**RECORDS FOR THE EXERCISE**
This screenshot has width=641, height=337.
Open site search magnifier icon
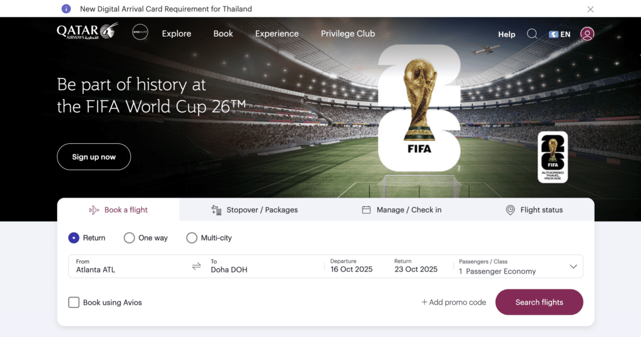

--

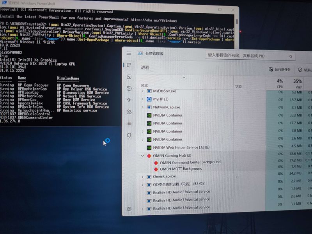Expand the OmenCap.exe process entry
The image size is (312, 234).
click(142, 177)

---

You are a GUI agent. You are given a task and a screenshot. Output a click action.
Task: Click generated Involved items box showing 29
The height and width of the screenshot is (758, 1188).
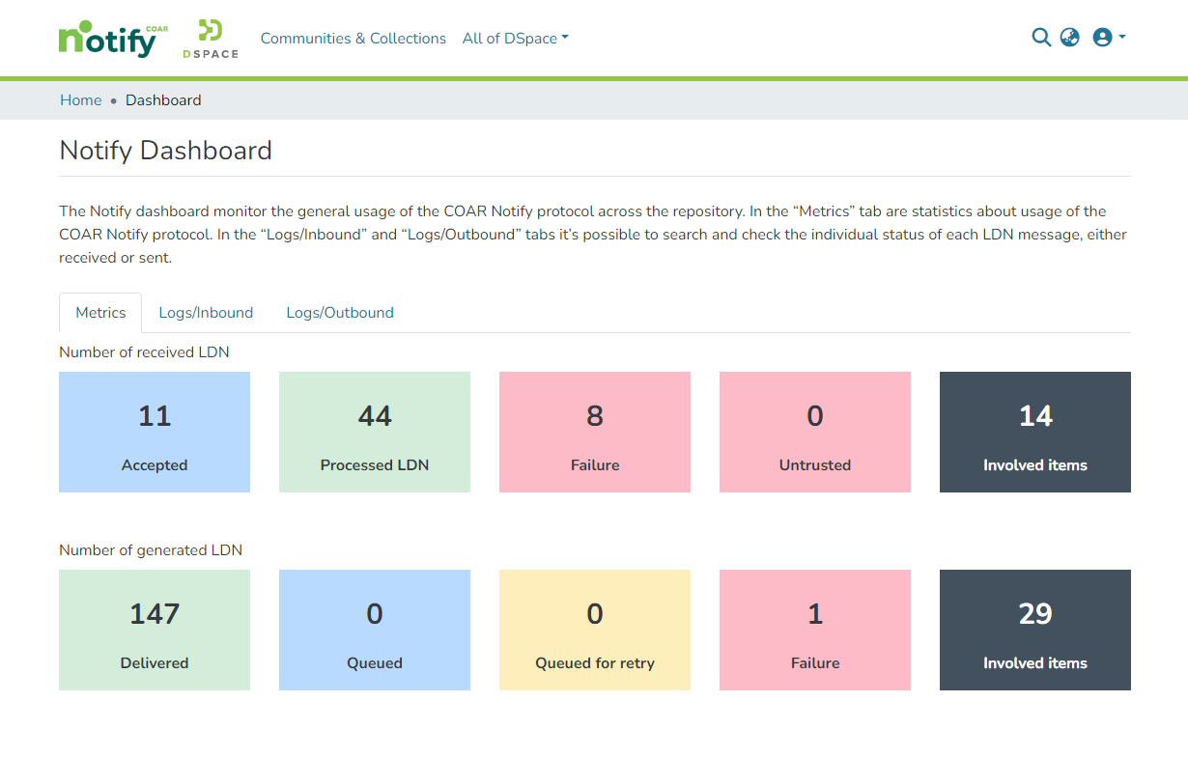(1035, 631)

**WORK REQUEST**
Print, from the entries above, the line with "This screenshot has width=641, height=337.", the line with "Open site search magnifier icon" and all lines between them, exactly and with nothing else.

**TASK OUTPUT**
This screenshot has width=641, height=337.
Open site search magnifier icon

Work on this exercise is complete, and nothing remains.